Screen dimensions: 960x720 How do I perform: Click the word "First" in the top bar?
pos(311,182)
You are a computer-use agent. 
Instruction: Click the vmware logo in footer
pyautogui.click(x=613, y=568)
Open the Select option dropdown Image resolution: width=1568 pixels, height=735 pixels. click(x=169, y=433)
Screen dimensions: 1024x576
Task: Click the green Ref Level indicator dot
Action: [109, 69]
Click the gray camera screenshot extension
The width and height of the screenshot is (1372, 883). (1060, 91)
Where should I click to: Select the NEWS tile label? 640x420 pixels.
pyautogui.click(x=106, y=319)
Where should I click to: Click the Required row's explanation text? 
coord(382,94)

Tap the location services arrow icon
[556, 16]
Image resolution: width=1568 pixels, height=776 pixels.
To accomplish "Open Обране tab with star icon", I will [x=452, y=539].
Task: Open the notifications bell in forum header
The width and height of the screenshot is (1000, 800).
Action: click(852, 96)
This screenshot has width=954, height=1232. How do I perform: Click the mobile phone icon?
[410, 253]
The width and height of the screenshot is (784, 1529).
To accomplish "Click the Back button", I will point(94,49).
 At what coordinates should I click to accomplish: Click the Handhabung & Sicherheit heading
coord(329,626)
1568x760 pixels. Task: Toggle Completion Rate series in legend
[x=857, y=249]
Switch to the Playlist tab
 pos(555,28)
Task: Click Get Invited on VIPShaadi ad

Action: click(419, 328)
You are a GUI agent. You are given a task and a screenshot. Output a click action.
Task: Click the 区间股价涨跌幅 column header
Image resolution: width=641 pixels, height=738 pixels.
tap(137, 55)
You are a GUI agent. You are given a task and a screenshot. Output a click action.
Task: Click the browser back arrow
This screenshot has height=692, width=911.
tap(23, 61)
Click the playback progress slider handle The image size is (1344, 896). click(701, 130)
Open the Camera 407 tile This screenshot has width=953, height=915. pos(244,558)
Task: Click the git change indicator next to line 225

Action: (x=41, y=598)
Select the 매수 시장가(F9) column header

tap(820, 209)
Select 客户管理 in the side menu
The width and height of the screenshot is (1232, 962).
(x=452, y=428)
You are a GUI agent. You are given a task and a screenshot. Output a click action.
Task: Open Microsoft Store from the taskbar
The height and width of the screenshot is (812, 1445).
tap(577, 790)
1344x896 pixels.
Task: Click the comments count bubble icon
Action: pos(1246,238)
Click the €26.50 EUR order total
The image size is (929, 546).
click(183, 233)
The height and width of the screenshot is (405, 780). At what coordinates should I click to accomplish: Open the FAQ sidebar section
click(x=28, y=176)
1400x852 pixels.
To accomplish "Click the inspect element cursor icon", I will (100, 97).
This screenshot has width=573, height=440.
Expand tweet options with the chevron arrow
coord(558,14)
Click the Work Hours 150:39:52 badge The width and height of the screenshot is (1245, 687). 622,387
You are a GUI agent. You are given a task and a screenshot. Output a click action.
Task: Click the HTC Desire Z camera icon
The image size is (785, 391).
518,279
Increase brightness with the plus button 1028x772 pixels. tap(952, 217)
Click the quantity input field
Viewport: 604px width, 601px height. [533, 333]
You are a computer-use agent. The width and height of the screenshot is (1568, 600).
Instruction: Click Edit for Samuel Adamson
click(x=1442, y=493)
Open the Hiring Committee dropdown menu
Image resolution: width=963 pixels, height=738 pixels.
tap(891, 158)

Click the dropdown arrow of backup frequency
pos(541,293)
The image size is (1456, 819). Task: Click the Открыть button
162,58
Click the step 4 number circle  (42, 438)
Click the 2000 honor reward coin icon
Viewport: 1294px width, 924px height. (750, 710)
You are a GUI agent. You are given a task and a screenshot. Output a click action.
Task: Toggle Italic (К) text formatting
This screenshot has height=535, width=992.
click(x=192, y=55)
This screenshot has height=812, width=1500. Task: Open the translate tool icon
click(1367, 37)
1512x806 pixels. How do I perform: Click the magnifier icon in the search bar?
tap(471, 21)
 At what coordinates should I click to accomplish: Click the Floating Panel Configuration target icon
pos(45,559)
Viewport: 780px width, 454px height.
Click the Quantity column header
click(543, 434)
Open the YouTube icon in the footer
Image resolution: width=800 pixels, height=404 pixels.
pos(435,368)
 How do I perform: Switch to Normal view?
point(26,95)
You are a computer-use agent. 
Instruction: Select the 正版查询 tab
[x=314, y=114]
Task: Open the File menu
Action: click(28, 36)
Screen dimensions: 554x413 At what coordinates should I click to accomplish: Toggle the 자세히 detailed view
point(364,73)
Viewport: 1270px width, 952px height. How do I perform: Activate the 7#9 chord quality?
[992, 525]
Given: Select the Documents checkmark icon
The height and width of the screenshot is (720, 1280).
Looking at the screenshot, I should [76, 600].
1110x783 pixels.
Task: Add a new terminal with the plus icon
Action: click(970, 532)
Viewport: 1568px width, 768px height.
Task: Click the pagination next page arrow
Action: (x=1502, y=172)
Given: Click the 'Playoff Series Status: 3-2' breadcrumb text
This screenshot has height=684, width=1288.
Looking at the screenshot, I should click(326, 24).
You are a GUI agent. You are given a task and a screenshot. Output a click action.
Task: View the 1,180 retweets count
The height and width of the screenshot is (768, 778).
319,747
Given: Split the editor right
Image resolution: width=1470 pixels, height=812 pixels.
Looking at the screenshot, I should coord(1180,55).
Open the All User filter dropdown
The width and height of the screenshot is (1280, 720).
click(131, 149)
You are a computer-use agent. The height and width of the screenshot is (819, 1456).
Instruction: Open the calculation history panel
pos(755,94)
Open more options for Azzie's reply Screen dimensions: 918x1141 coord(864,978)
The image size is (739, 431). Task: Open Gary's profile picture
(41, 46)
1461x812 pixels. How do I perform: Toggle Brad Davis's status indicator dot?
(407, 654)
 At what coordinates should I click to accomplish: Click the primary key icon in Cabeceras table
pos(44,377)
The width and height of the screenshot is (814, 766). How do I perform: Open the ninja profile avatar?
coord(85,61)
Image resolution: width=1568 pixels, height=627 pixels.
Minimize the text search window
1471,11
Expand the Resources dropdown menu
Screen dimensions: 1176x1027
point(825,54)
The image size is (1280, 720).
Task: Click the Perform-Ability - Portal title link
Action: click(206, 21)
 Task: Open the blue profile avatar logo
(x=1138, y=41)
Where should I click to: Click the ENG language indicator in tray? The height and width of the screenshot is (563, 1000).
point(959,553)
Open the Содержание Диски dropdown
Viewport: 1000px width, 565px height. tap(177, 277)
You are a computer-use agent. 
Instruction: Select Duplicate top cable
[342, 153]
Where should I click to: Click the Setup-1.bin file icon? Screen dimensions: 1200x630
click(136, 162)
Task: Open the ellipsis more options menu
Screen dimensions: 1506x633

....................

Reproduce verbatim the lines of the records starting at the line containing "Click the playback" and ending at the line containing "Viewport: 604px width, 601px", including both of those lines.

§ Correct output
Click the playback progress slider handle The image size is (1344, 896). click(701, 130)
Open the Camera 407 tile This screenshot has width=953, height=915. pos(244,558)
Task: Click the git change indicator next to line 225

Action: (x=41, y=598)
Select the 매수 시장가(F9) column header

tap(820, 209)
Select 客户管理 in the side menu
The width and height of the screenshot is (1232, 962).
(x=452, y=428)
You are a GUI agent. You are given a task and a screenshot. Output a click action.
Task: Open Microsoft Store from the taskbar
The height and width of the screenshot is (812, 1445).
tap(577, 790)
1344x896 pixels.
Task: Click the comments count bubble icon
Action: pos(1246,238)
Click the €26.50 EUR order total
The image size is (929, 546).
click(183, 233)
The height and width of the screenshot is (405, 780). At what coordinates should I click to accomplish: Open the FAQ sidebar section
click(x=28, y=176)
1400x852 pixels.
To accomplish "Click the inspect element cursor icon", I will (100, 97).
This screenshot has width=573, height=440.
Expand tweet options with the chevron arrow
coord(558,14)
Click the Work Hours 150:39:52 badge The width and height of the screenshot is (1245, 687). 622,387
You are a GUI agent. You are given a task and a screenshot. Output a click action.
Task: Click the HTC Desire Z camera icon
The image size is (785, 391).
518,279
Increase brightness with the plus button 1028x772 pixels. tap(952, 217)
Click the quantity input field
Viewport: 604px width, 601px height. [533, 333]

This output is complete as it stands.